> _Action item_
List each line of the data that holds the word "kupovine".

───── Records supplied

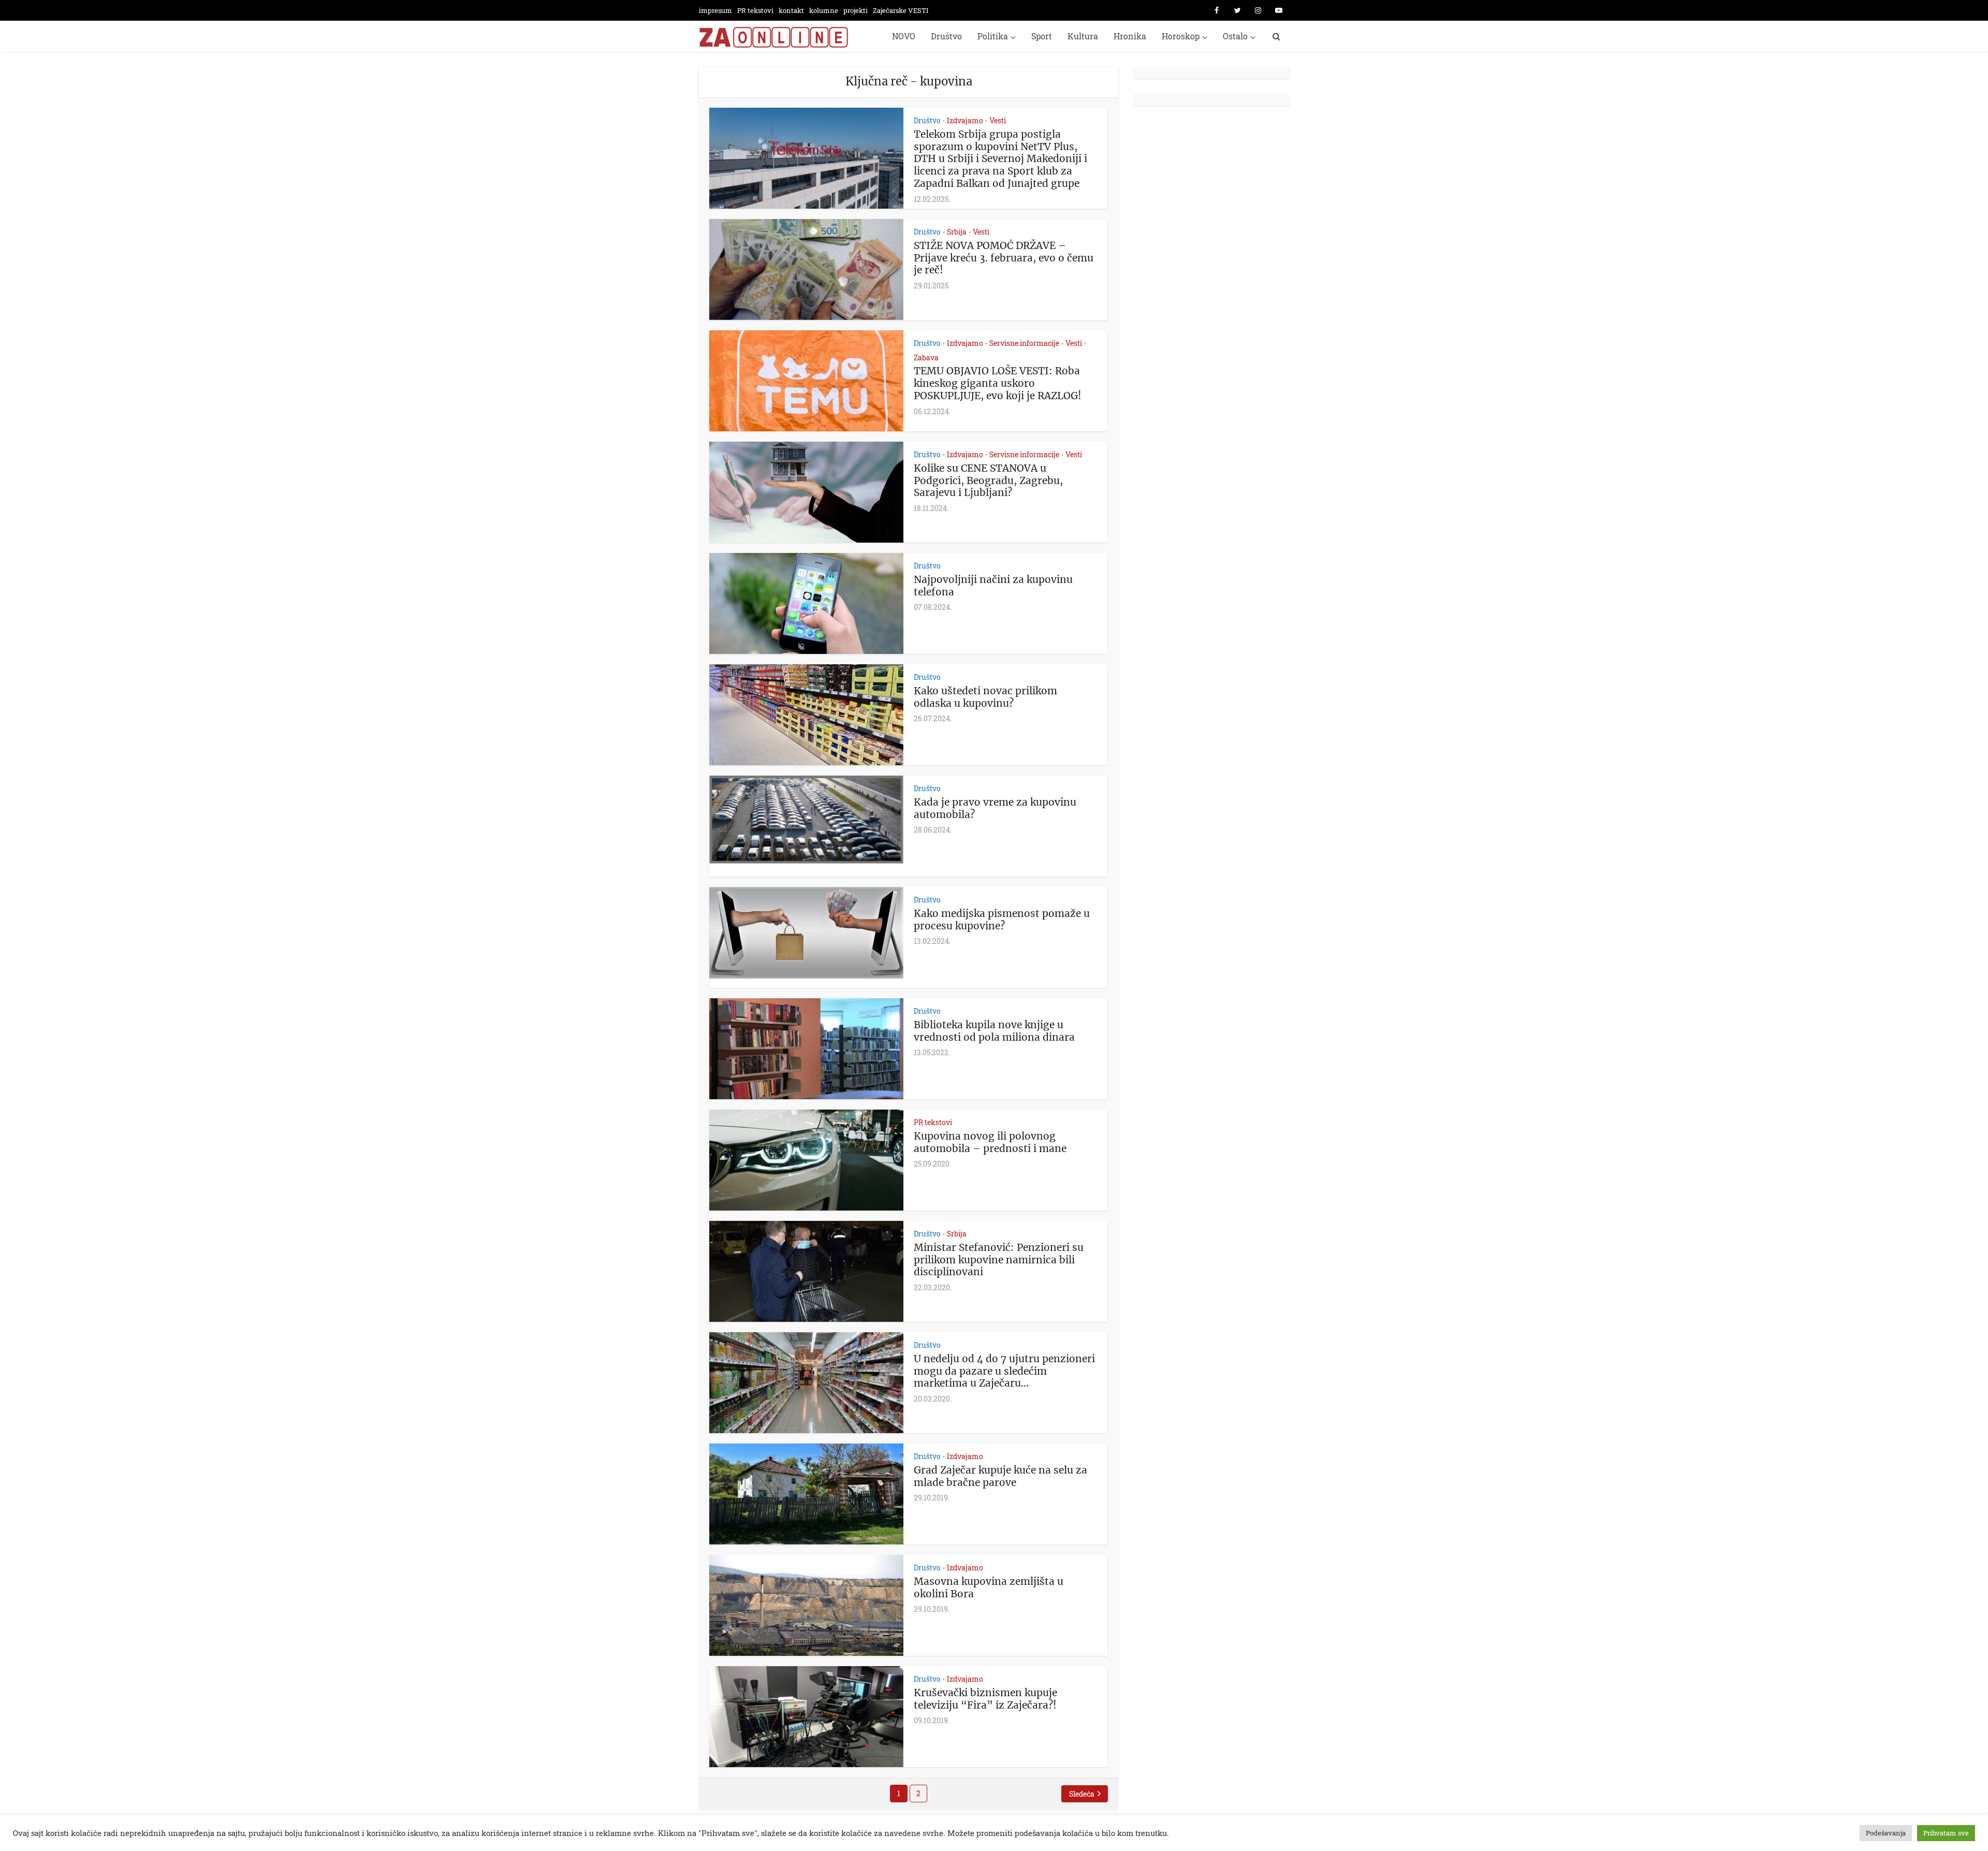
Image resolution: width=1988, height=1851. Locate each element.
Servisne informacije (1024, 343)
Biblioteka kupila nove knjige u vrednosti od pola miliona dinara (994, 1030)
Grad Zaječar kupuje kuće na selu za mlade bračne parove (1000, 1476)
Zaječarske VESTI (900, 10)
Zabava (926, 357)
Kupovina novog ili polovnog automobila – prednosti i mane (990, 1142)
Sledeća (1081, 1794)
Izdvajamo (965, 120)
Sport (1041, 36)
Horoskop (1181, 36)
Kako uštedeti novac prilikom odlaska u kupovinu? (985, 696)
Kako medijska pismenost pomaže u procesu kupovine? (1002, 919)
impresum (715, 10)
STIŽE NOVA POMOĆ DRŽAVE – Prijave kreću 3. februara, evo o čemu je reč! (1003, 257)
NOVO (903, 36)
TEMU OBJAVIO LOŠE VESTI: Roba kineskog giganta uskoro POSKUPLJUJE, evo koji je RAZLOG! (997, 383)
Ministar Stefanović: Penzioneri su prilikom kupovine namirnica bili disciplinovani (999, 1259)
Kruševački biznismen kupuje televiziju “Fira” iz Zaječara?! (985, 1698)
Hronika (1130, 36)
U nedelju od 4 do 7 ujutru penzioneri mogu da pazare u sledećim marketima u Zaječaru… (1004, 1371)
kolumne (823, 10)
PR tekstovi (755, 10)
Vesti (997, 120)
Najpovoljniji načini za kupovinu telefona (993, 585)
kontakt (791, 10)
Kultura (1083, 36)
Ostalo (1235, 36)
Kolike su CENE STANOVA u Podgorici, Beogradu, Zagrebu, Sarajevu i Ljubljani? (988, 480)
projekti (855, 10)
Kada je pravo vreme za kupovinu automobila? (995, 808)
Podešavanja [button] (1886, 1833)
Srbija (957, 232)
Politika (992, 36)
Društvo (946, 36)
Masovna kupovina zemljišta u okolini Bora (988, 1587)
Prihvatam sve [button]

──────────

> _Response box_
Kako medijska pismenost pomaže u procesu kupovine? (1002, 919)
Ministar Stefanović: Penzioneri su prilikom kupovine namirnica bili disciplinovani (999, 1259)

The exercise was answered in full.